SCMR 22nd Annual Scientific Sessions
Background: Left atrial (LA) enlargement is a marker for increased risk of atrial fibrillation (AF). However, LA remodeling is a complex process that is poorly understood, and LA geometric remodeling may also be associated with the development of AF [1-3]. We sought to determine whether LA spherical remodeling predicts late AF recurrence after pulmonary vein isolation (PVI).
Methods: Two hundred twenty-seven consecutive patients scheduled for their first PVI for paroxysmal or persistent AF who underwent cardiovascular magnetic resonance (CMR) before and within 6 months after PVI were retrospectively identified.
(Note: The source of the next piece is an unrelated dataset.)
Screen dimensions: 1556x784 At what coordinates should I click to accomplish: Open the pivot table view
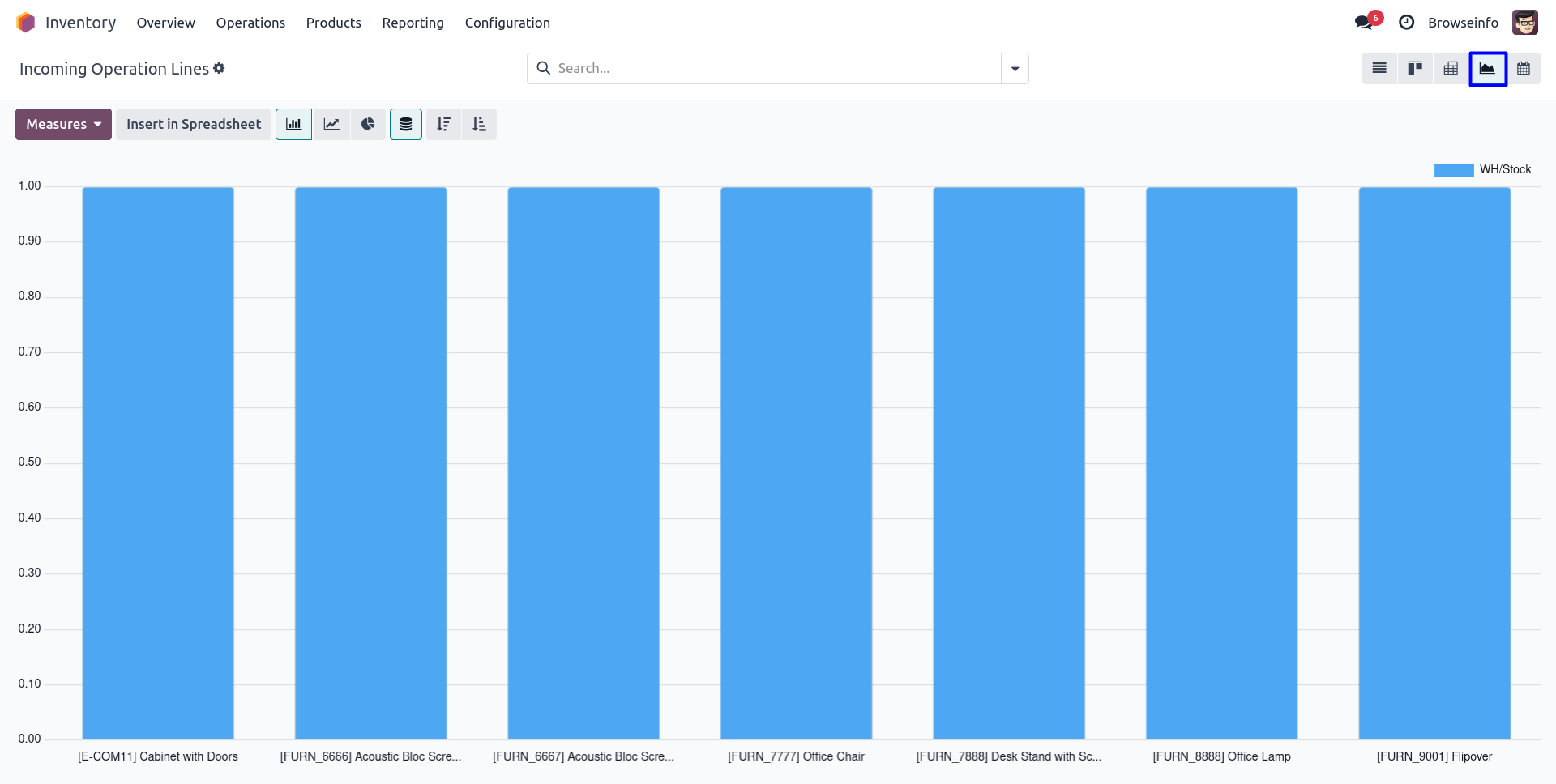(x=1451, y=69)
LA sphericity index was computed as the ratio of the measured LA maximum volume to the volume of a sphere with maximum LA length diameter.
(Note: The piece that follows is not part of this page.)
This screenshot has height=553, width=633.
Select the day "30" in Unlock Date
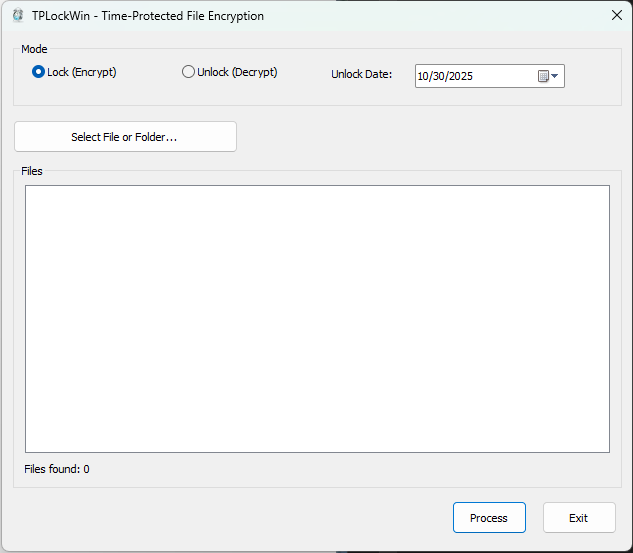tap(439, 76)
Results: During mean follow-up of 25 months, 88 patients (39%) experienced late recurrence of AF. Multivariable Cox regression analyses identified increased pre-PVI LA sphericity index as an independent predictor of late AF recurrence (hazard ratio [HR], 1.32; 95% confidence interval [CI], 1.07-1.62, p=0.009). Patients in the highest LA sphericity index tertile were at highest risk of late recurrence (highest vs. lowest: 59% vs. 28%, P<0.001). The integration of the LA sphericity index to the LA minimum volume index and passive emptying fraction provided important incremental prognostic information for predicting late AF recurrence post PVI (continuous net reclassification improvement, 0.47; 95%CI, 0.14-0.79, p=0.005). The intraclass correlation coefficients for inter-observer and intra-observer measurements of LA sphericity index were 0.93 (95% CI 0.75 to 0.98) and 0.96 (95% CI 0.85 to 0.99), respectively.
Conclusion: The assessment of pre-PVI LA geometric remodeling provides incremental prognostic information regarding late AF recurrence and may be useful to identify those for whom PVI has reduced success or for whom more aggressive ablation or medications may be useful. Cine CMR-derived LA sphericity index can be derived without the cost of additional scan time or the need for gadolinium contrast.